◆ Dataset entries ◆
■ ■ ■ ■ ■ ■ ■

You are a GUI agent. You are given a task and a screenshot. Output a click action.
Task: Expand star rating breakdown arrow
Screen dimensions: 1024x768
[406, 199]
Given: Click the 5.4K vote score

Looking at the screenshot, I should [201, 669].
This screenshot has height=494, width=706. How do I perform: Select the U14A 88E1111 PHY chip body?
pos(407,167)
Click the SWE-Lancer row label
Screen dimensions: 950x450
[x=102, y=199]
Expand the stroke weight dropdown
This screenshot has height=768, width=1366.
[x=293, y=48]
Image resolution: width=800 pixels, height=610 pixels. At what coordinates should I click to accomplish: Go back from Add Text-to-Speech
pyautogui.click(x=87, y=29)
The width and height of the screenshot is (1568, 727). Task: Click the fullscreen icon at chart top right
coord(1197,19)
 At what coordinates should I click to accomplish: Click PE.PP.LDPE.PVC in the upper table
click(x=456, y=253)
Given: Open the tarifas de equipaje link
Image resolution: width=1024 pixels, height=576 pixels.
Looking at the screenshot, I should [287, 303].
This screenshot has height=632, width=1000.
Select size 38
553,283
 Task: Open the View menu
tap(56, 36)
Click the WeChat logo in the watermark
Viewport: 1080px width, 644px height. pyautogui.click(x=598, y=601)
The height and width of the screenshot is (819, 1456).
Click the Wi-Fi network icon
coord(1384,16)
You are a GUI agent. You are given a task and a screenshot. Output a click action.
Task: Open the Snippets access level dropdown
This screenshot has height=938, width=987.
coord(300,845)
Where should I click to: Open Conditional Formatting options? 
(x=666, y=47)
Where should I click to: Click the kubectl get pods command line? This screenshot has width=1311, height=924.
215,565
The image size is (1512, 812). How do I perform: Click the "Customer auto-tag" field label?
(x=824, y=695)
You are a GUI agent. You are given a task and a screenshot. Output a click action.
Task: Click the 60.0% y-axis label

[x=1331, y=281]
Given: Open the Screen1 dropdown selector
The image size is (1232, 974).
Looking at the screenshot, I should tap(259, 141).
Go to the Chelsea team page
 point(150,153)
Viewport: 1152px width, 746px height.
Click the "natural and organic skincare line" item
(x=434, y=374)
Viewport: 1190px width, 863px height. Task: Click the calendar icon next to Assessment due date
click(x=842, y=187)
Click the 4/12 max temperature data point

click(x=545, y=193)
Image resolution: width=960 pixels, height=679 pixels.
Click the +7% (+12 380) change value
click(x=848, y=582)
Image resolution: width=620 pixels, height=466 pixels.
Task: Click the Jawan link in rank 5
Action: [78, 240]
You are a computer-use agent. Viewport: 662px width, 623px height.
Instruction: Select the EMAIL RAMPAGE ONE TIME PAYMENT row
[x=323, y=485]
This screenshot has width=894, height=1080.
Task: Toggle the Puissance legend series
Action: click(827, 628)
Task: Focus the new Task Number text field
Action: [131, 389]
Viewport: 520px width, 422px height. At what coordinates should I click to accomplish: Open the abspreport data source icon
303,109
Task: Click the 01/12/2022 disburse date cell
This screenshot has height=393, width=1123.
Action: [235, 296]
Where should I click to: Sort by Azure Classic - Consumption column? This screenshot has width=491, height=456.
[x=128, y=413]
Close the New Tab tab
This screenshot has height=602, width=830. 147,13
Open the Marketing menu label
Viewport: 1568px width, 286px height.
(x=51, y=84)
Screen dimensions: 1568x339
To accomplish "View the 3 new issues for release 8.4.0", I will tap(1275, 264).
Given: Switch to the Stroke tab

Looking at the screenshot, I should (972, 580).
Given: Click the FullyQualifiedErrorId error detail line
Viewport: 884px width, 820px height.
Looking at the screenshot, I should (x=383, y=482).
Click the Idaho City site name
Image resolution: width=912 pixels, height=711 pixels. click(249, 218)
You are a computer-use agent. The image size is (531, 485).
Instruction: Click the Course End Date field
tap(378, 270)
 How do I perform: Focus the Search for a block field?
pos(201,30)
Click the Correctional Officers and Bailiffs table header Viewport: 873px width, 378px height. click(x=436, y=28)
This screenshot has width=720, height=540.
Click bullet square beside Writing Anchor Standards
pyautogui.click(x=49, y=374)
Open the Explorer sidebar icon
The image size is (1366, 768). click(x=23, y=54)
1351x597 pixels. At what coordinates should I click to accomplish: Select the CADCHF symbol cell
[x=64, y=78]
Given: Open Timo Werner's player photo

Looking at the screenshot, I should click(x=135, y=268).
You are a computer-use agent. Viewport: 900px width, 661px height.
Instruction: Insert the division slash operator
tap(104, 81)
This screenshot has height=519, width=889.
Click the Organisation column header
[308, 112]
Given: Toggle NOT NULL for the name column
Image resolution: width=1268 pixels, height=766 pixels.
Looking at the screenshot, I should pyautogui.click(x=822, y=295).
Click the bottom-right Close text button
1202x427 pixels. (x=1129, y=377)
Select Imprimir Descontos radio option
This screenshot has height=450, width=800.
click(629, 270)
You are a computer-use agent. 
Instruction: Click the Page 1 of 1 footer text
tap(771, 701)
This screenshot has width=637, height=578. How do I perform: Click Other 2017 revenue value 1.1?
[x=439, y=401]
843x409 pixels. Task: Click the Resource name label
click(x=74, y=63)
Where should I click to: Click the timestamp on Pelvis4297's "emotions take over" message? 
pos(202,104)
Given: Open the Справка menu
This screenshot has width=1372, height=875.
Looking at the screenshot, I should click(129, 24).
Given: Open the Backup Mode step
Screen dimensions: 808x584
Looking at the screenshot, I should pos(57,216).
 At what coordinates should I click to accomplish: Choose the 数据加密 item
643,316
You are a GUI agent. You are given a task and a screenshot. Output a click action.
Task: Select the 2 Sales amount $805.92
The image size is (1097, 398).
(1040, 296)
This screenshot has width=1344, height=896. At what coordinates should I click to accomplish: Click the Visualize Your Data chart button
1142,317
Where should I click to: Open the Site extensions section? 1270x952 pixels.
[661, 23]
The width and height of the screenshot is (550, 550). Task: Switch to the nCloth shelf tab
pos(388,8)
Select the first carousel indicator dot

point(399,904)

■ ■ ■ ■ ■ ■ ■

◆ What is being asked ◆
If a line falls between the first line of the entries and the line containing "The height and", or is one of those two, restate it word for word; leave all other lines out.

◆ Solution to this exercise ◆
You are a GUI agent. You are given a task and a screenshot. Output a click action.
Task: Expand star rating breakdown arrow
Screen dimensions: 1024x768
[406, 199]
Given: Click the 5.4K vote score

Looking at the screenshot, I should [201, 669].
This screenshot has height=494, width=706. How do I perform: Select the U14A 88E1111 PHY chip body?
pos(407,167)
Click the SWE-Lancer row label
Screen dimensions: 950x450
[x=102, y=199]
Expand the stroke weight dropdown
This screenshot has height=768, width=1366.
[x=293, y=48]
Image resolution: width=800 pixels, height=610 pixels. At what coordinates should I click to accomplish: Go back from Add Text-to-Speech
pyautogui.click(x=87, y=29)
The width and height of the screenshot is (1568, 727). Task: Click the fullscreen icon at chart top right
coord(1197,19)
 At what coordinates should I click to accomplish: Click PE.PP.LDPE.PVC in the upper table
click(x=456, y=253)
Given: Open the tarifas de equipaje link
Image resolution: width=1024 pixels, height=576 pixels.
Looking at the screenshot, I should [287, 303].
This screenshot has height=632, width=1000.
Select size 38
553,283
 Task: Open the View menu
tap(56, 36)
Click the WeChat logo in the watermark
Viewport: 1080px width, 644px height. pyautogui.click(x=598, y=601)
The height and width of the screenshot is (819, 1456).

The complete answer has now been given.